Each line of the records below that includes "computer" adds one to the count; state the final count by itself.

BEGIN Source information

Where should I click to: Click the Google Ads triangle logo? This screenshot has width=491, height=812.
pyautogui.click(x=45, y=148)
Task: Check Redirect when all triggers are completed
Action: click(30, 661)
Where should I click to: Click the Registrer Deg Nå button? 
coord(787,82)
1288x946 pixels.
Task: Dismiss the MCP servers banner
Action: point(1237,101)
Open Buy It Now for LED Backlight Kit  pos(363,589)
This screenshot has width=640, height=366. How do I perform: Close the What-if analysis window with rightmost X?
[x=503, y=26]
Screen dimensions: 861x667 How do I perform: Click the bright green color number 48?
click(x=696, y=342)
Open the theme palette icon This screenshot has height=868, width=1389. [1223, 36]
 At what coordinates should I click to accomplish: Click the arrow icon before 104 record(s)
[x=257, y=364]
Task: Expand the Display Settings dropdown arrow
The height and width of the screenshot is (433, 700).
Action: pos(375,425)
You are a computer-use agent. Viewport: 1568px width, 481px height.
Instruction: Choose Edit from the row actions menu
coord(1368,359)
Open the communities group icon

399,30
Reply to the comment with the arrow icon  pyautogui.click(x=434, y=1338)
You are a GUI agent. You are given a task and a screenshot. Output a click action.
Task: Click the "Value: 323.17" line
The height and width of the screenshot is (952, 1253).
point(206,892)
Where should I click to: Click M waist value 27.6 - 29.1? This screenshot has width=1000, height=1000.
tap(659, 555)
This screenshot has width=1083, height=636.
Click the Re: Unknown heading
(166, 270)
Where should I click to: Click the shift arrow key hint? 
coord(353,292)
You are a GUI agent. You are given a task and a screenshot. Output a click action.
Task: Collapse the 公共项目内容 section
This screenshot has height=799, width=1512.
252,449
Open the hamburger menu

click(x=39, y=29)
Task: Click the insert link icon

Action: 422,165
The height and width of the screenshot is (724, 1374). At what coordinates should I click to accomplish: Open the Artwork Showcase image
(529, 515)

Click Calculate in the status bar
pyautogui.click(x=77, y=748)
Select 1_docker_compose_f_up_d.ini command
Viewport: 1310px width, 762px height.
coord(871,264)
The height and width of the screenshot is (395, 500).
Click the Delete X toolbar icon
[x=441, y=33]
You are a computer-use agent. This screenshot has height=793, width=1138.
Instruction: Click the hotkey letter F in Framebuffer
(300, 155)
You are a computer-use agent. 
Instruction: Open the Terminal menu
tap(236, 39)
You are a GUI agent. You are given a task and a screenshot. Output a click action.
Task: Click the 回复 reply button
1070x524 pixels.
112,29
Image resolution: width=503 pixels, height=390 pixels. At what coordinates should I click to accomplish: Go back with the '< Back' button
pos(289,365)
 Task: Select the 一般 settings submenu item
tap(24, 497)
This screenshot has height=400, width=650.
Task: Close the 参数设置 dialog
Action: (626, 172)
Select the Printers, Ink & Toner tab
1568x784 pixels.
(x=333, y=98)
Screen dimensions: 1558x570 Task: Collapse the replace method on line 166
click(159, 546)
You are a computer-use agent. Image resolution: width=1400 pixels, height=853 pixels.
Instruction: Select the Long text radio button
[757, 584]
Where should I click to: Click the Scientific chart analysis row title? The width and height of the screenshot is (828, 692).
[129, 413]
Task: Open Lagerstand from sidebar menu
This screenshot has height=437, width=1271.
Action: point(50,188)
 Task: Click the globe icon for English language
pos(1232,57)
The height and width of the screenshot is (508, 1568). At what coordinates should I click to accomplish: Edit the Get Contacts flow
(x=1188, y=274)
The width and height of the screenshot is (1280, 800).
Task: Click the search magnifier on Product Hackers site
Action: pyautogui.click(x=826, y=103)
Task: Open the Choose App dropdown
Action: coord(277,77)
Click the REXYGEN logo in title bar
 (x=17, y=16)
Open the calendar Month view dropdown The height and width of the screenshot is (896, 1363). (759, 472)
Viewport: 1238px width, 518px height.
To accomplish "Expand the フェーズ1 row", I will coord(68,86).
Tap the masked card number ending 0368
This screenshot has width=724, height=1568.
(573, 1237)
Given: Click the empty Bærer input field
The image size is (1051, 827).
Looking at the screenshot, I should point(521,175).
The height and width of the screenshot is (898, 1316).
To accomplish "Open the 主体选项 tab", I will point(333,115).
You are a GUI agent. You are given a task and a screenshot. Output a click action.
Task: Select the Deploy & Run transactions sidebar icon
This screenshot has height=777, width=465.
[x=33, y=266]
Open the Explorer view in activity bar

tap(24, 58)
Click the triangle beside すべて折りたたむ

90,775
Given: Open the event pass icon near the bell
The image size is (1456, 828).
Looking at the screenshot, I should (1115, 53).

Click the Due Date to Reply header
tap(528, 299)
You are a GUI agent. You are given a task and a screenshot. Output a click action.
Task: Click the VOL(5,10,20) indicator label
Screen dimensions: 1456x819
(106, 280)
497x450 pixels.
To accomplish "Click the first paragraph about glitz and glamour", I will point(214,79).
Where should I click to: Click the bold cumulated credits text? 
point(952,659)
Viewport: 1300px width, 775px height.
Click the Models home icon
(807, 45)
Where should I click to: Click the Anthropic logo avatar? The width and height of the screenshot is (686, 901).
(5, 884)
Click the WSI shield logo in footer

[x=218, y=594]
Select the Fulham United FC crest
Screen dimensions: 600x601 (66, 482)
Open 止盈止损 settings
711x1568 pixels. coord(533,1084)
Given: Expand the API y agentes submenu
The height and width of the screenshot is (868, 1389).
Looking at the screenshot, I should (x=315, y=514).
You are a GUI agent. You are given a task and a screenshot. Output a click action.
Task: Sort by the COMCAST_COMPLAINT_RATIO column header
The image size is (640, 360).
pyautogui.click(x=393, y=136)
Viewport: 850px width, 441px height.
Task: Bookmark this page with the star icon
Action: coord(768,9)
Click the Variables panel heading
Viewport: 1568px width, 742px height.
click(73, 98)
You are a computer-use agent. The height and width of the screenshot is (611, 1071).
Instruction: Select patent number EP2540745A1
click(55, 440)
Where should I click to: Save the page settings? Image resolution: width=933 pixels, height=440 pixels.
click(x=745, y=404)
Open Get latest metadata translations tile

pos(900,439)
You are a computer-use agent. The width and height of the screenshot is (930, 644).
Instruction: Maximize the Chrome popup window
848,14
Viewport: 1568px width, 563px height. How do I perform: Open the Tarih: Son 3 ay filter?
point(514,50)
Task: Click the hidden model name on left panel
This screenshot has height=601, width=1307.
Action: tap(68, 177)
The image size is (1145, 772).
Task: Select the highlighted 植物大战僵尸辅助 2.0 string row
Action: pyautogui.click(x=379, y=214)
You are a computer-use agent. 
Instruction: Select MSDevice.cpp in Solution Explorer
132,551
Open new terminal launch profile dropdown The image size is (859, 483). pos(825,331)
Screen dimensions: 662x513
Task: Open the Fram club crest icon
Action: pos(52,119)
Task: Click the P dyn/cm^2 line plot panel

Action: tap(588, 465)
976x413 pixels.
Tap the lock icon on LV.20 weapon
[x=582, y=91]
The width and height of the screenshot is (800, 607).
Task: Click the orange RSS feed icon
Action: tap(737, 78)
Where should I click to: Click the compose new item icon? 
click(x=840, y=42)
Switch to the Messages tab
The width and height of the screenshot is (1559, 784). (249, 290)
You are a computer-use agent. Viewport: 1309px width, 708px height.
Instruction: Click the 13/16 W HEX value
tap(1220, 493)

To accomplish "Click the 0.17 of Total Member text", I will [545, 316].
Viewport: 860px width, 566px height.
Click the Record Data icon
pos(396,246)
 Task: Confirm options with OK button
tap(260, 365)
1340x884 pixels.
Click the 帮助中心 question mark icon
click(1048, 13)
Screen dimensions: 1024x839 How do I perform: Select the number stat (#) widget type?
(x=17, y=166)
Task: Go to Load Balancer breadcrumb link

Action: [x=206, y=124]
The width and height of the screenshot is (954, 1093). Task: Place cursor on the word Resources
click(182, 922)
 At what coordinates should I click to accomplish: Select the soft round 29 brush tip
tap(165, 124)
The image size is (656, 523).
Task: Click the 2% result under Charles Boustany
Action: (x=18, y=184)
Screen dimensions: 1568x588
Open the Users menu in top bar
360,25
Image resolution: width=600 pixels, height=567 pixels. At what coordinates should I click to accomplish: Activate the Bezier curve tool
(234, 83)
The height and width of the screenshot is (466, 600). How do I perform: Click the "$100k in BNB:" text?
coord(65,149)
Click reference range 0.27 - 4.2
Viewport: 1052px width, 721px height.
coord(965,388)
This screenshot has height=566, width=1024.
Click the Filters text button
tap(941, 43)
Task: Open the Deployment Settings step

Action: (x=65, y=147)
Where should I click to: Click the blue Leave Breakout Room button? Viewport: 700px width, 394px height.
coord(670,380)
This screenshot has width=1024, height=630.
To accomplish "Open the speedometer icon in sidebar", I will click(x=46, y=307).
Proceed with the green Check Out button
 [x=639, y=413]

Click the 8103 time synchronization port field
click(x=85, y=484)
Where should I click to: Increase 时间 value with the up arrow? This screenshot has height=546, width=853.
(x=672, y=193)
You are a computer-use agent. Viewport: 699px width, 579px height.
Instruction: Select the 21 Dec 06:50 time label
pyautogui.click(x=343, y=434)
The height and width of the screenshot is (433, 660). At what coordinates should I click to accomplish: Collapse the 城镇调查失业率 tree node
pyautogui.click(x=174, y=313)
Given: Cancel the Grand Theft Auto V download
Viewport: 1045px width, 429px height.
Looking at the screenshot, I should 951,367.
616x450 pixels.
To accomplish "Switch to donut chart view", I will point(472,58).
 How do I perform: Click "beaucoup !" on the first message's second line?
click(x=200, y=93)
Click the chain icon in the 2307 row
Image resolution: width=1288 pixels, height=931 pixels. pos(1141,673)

END Source information

— Exercise response —
9